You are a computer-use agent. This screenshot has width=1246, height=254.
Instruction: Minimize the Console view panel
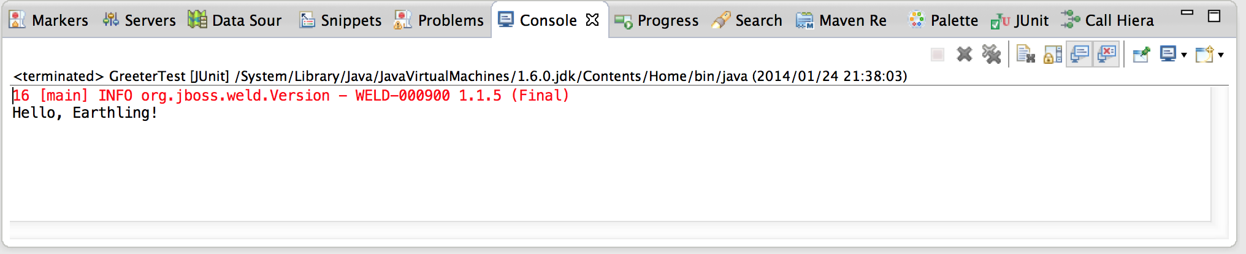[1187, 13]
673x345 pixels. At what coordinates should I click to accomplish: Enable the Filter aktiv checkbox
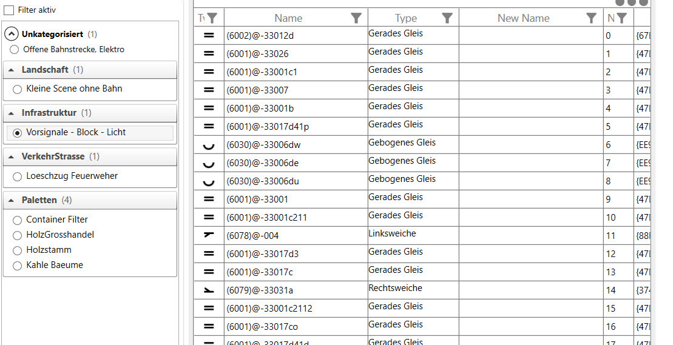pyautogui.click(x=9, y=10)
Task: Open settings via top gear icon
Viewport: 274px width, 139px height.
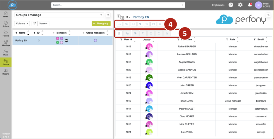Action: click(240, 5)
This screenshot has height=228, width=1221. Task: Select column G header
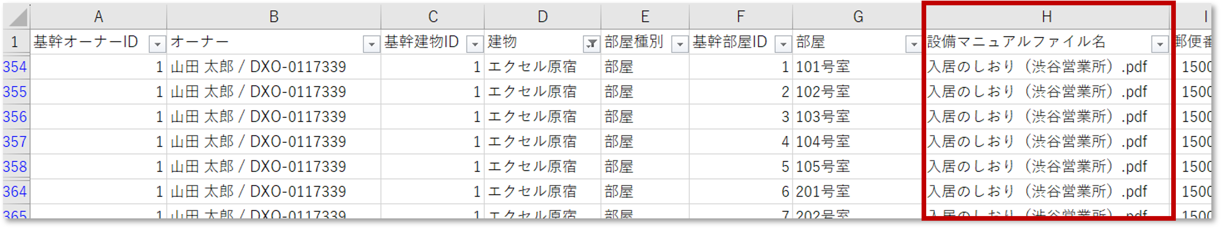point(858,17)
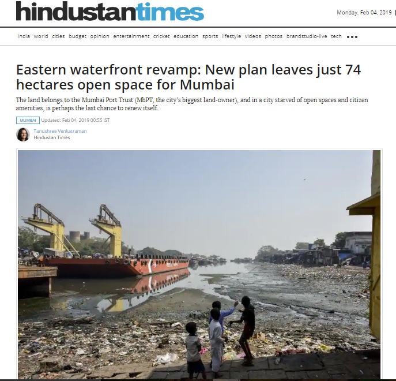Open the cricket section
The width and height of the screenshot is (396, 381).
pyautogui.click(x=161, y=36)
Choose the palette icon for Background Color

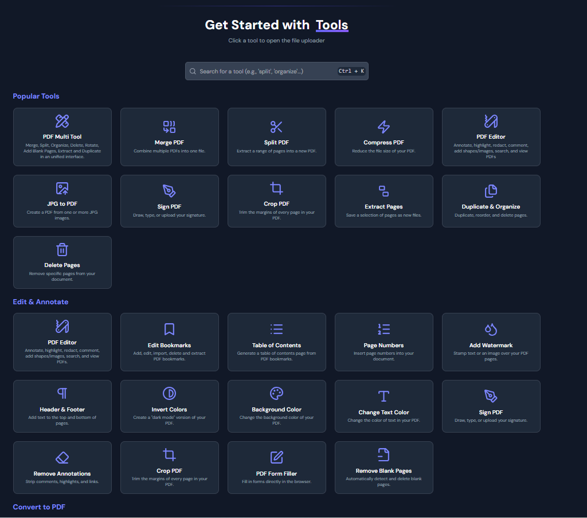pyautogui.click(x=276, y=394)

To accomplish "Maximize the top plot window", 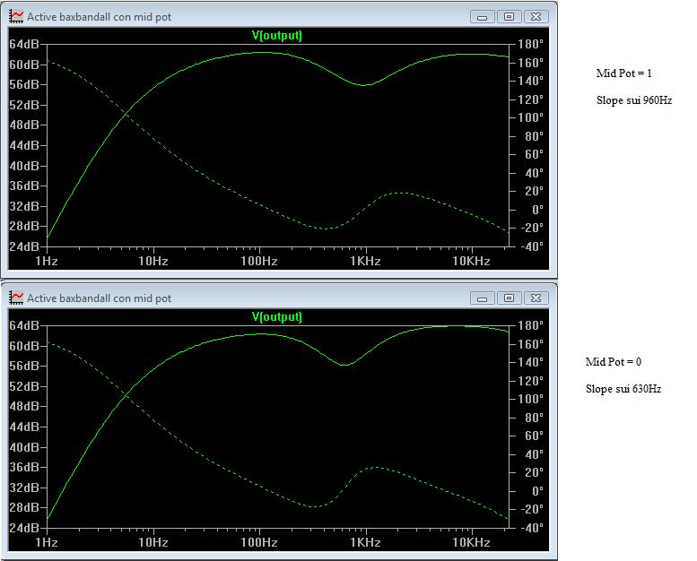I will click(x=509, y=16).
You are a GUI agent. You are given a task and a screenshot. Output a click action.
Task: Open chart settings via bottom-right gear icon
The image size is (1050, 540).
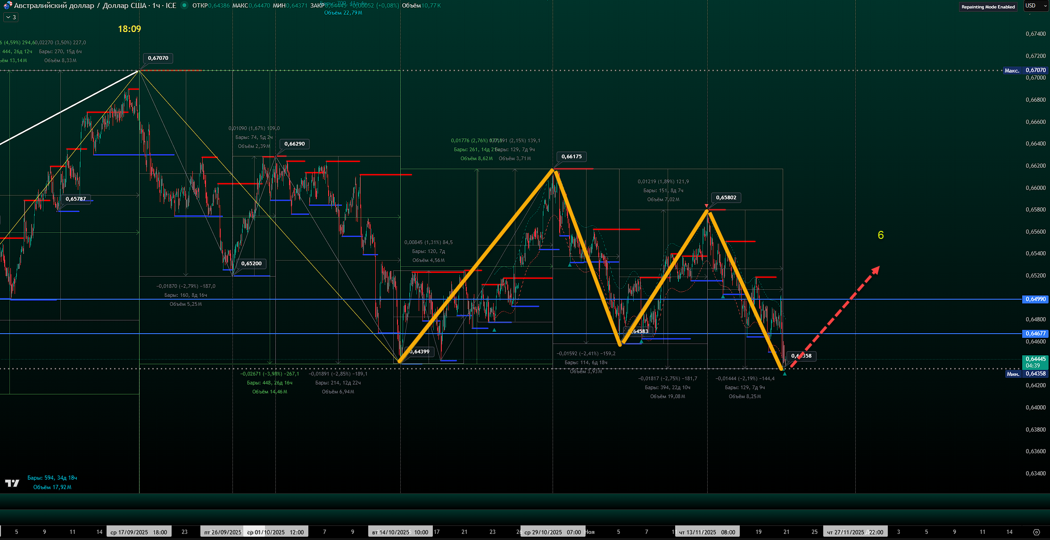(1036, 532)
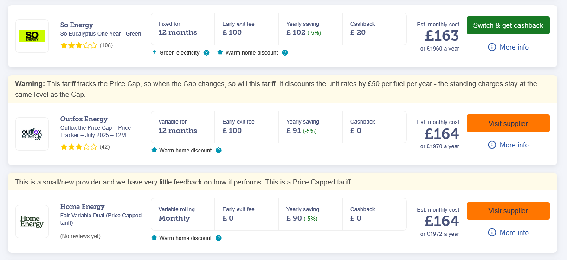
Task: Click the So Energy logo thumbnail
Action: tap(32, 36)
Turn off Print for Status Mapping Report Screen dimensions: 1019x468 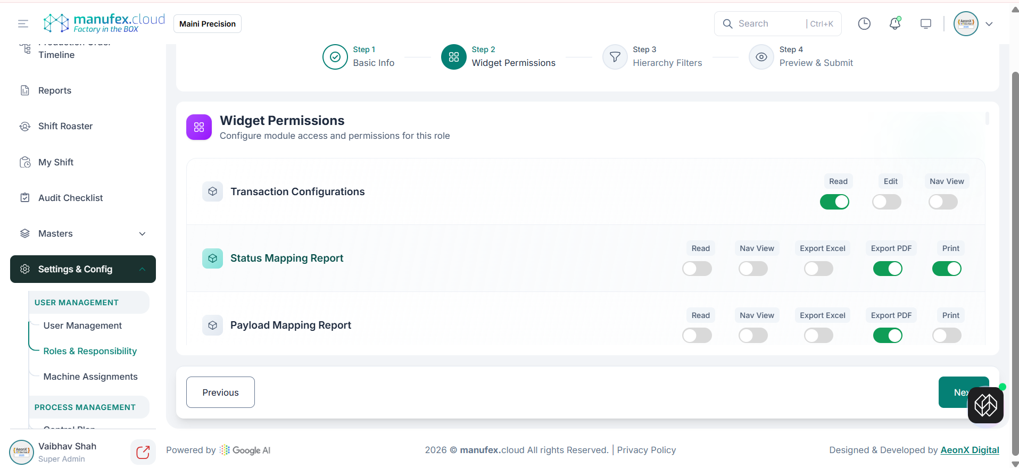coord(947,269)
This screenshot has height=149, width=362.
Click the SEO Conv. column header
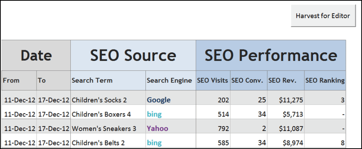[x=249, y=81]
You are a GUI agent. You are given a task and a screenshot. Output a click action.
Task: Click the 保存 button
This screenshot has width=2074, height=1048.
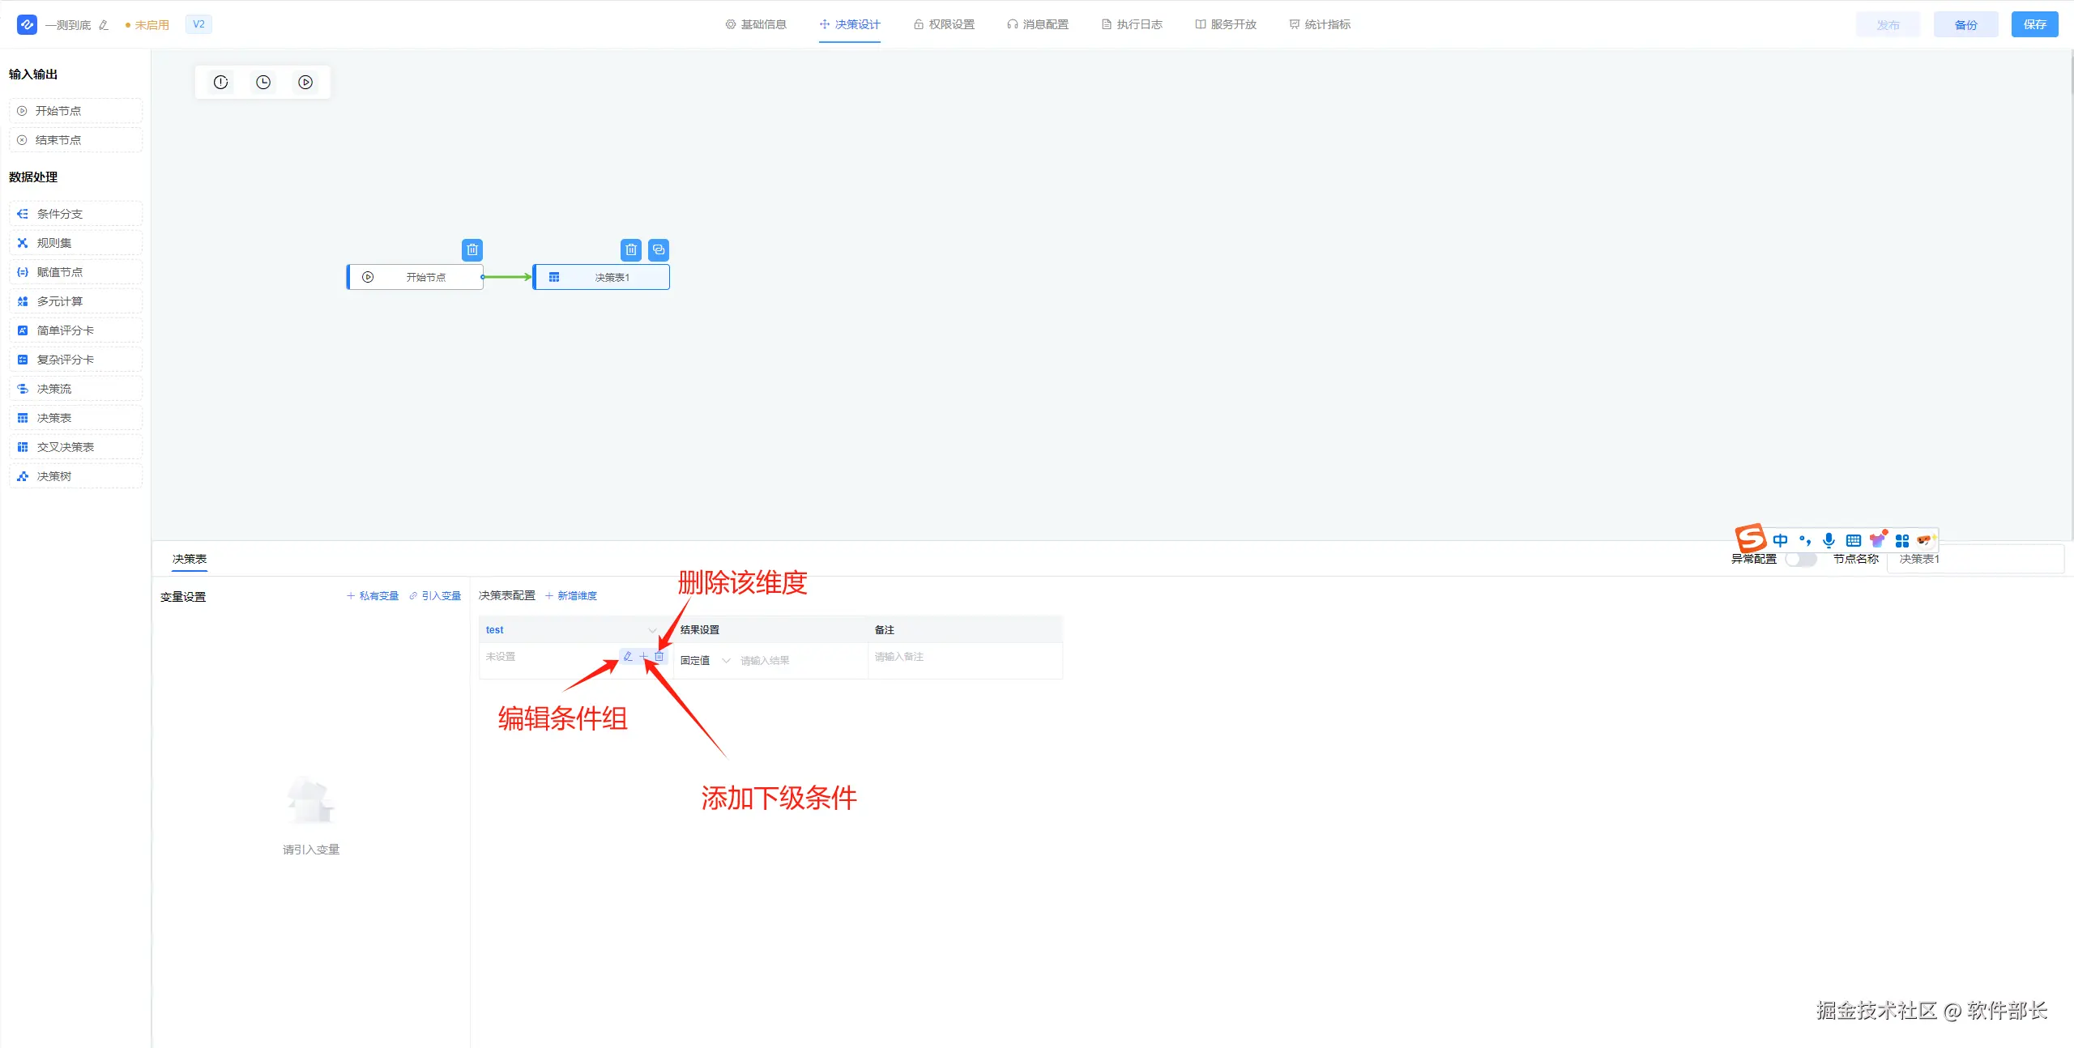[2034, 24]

:::::

**Your goal:** Count the lines of the items above that contain the string "height". Reply with the number only.

**Finished task:** 6